• Input material
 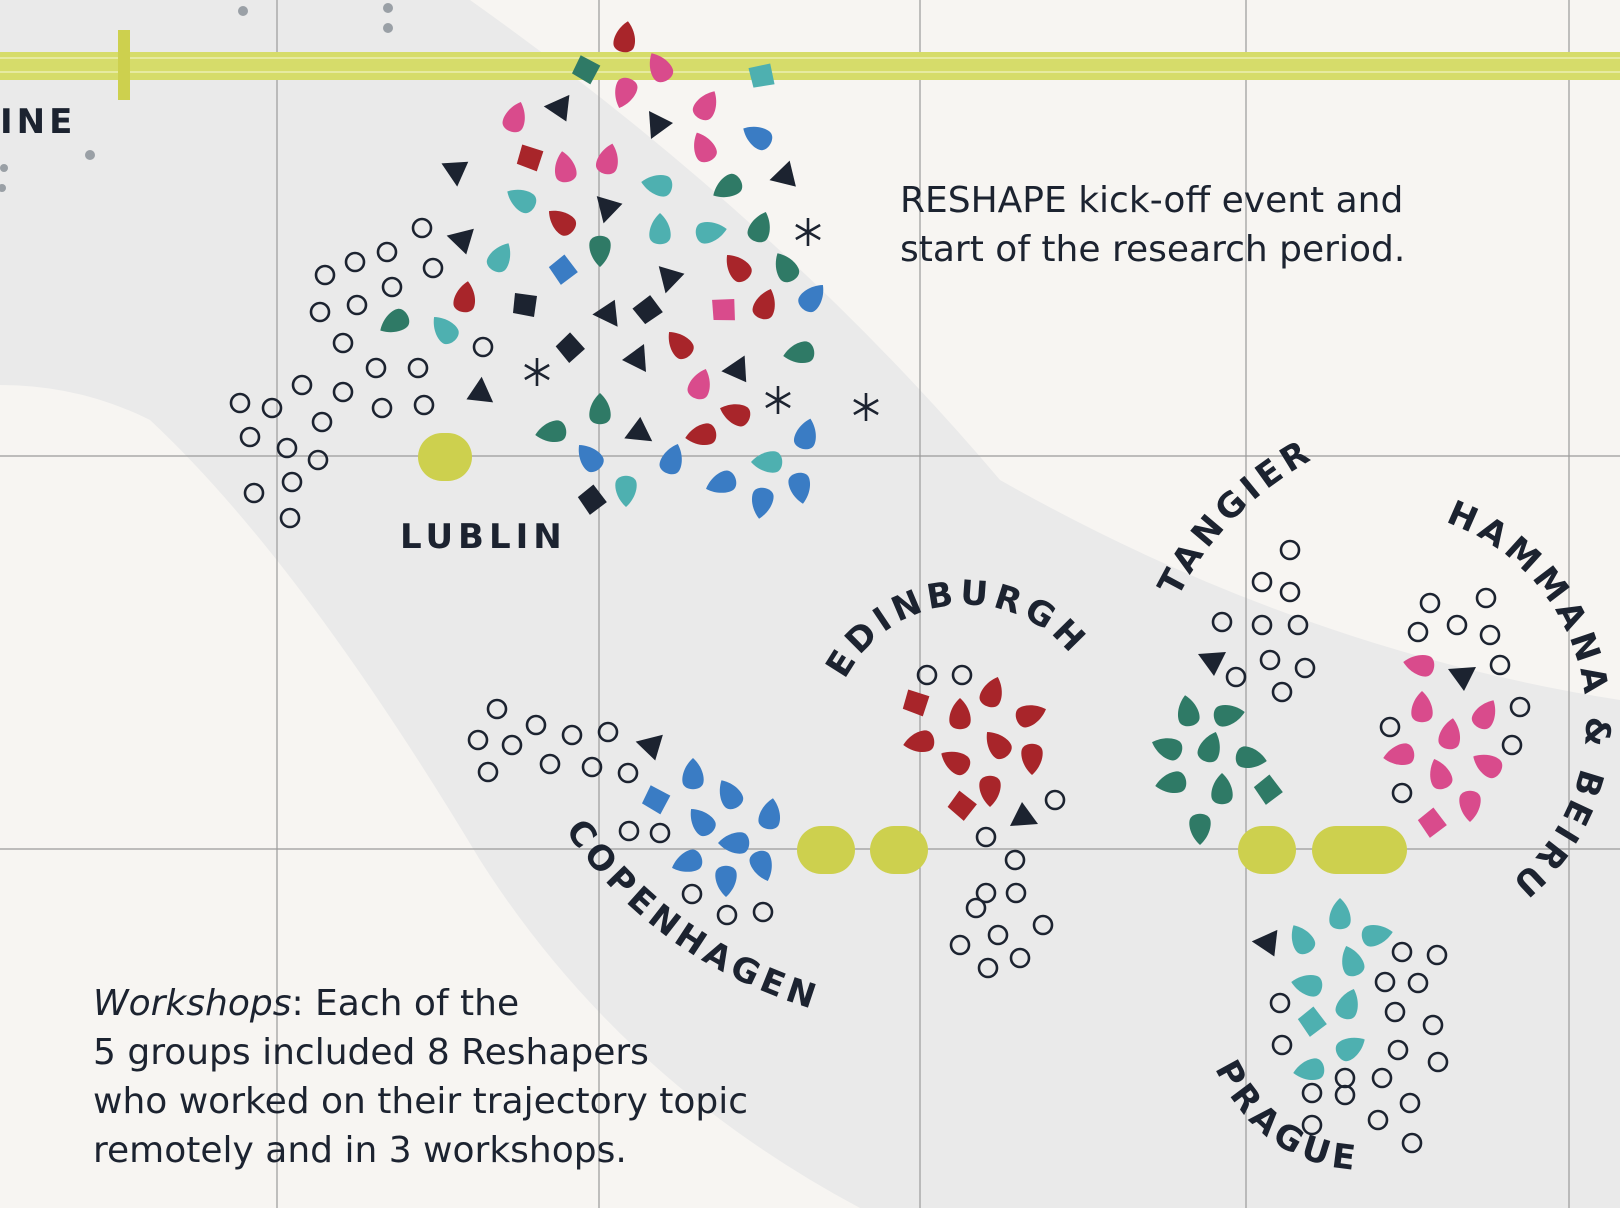 What do you see at coordinates (810, 65) in the screenshot?
I see `timeline-bar` at bounding box center [810, 65].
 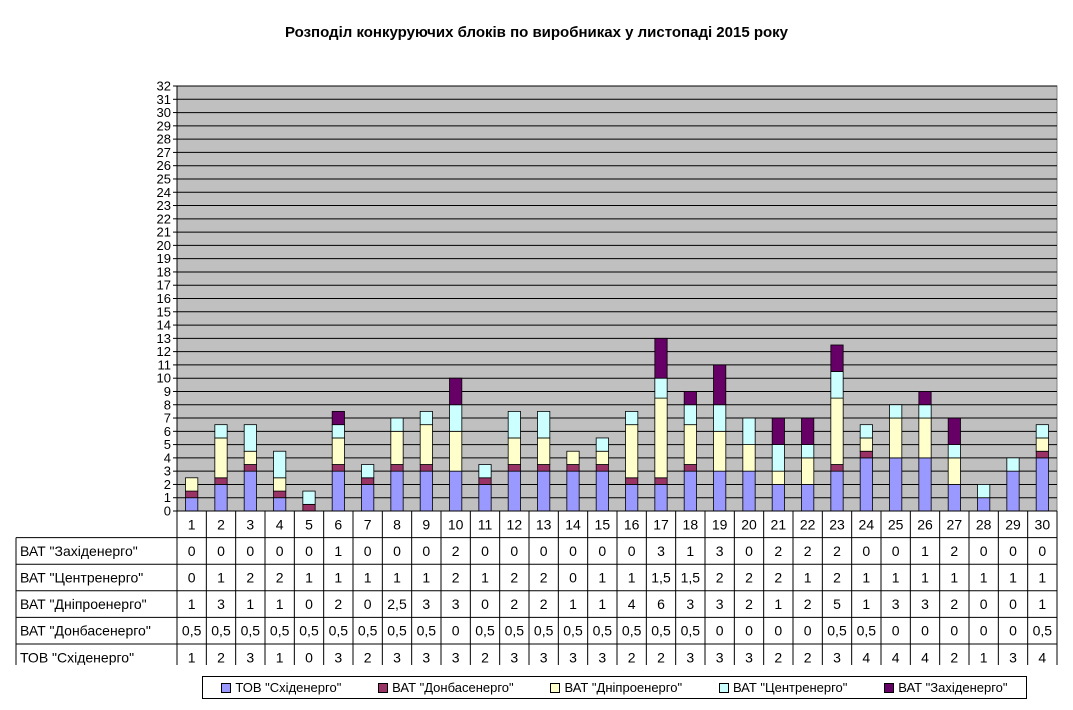 What do you see at coordinates (837, 604) in the screenshot?
I see `table-value: 5` at bounding box center [837, 604].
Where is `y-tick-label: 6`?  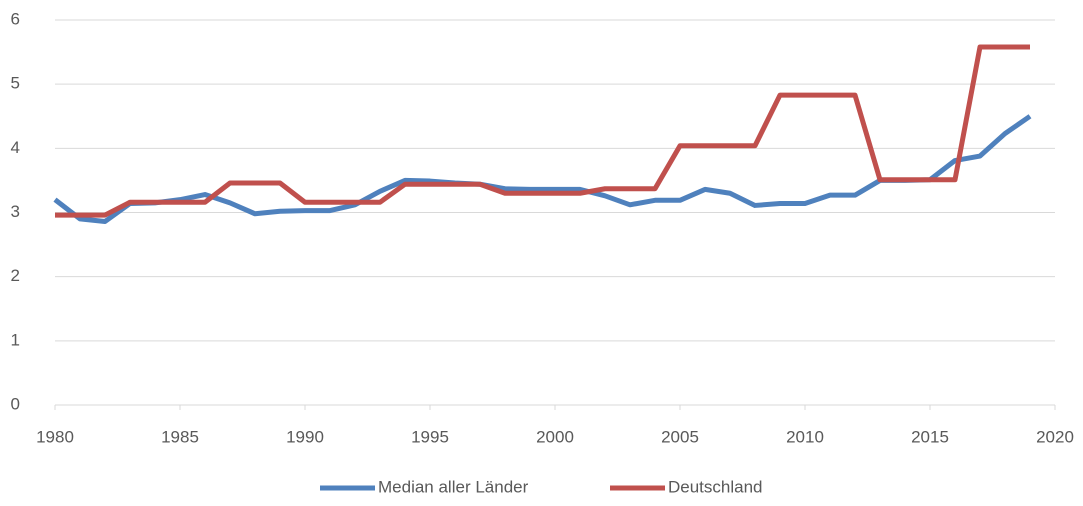
y-tick-label: 6 is located at coordinates (16, 18).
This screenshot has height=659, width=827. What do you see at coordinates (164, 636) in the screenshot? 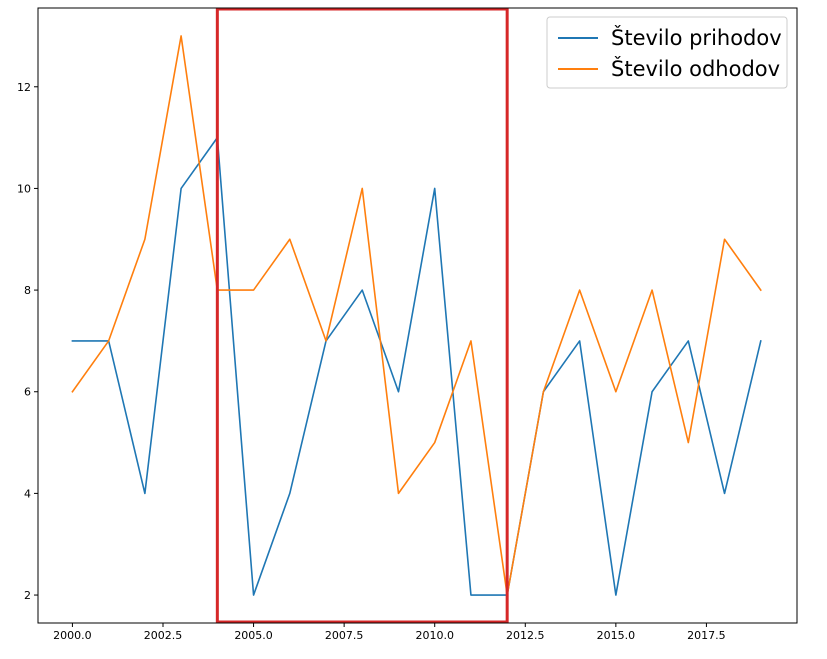
I see `x-tick-label: 2002.5` at bounding box center [164, 636].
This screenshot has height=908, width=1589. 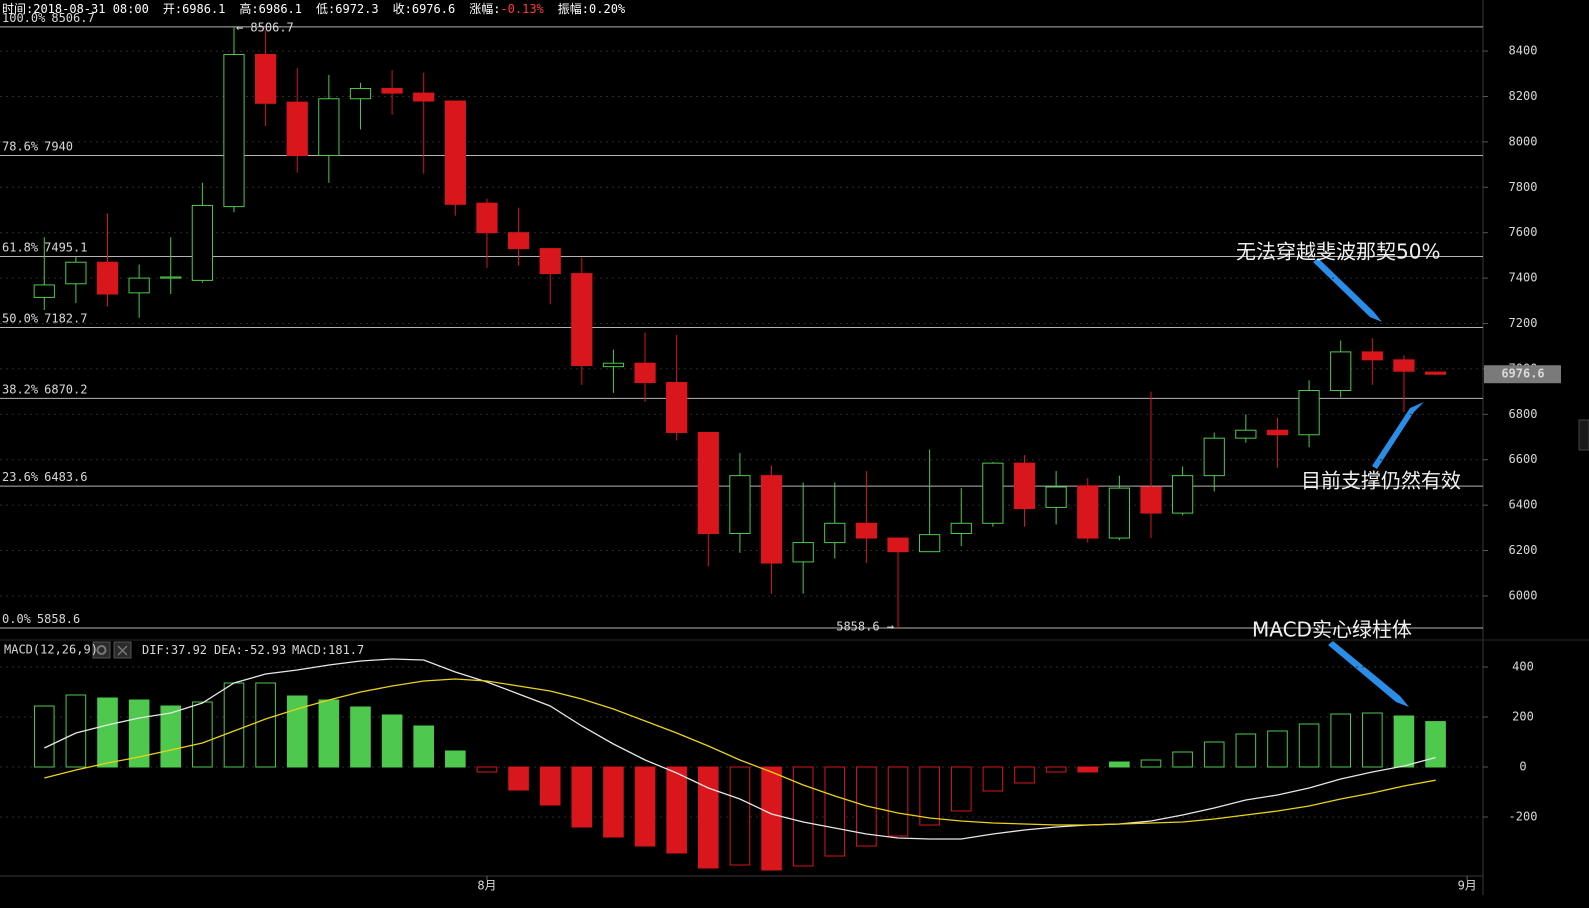 I want to click on fib-level: 78.6%, so click(x=20, y=146).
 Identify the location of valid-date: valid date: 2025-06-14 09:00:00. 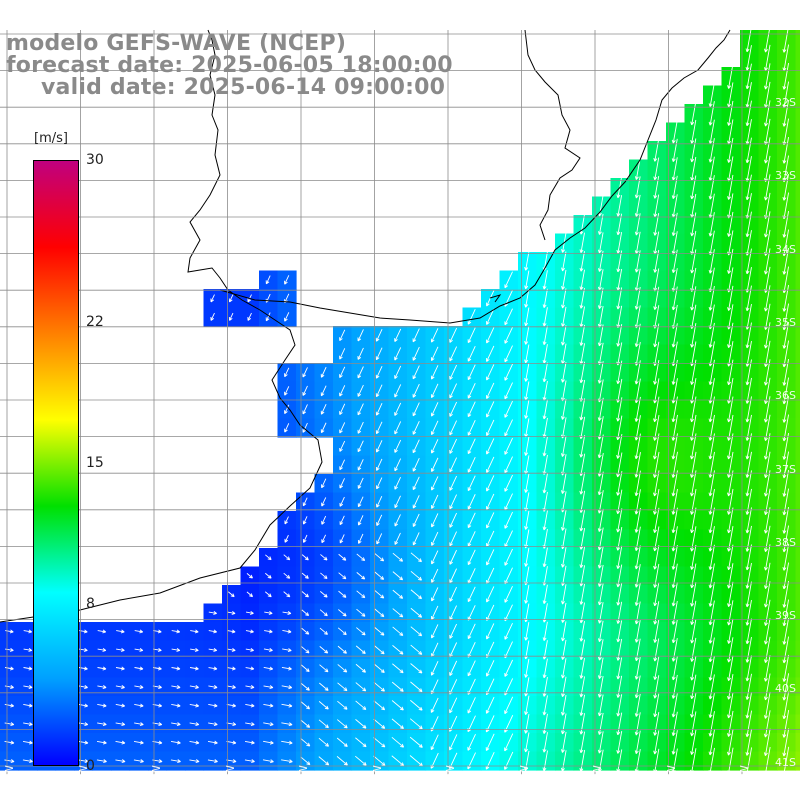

• Assignment
Put everything from the start of the rows down through the line containing "center [164, 636].", both ends included, into a numbered list with blank lines left out, and leave the pictures out of your answer.

• Response box
1.   What do you see at coordinates (810, 65) in the screenshot?
2. I see `timeline-bar` at bounding box center [810, 65].
3.   What do you see at coordinates (837, 604) in the screenshot?
4. I see `table-value: 5` at bounding box center [837, 604].
5. Where is `y-tick-label: 6`?  
6. y-tick-label: 6 is located at coordinates (16, 18).
7. This screenshot has height=659, width=827. What do you see at coordinates (164, 636) in the screenshot? 
8. I see `x-tick-label: 2002.5` at bounding box center [164, 636].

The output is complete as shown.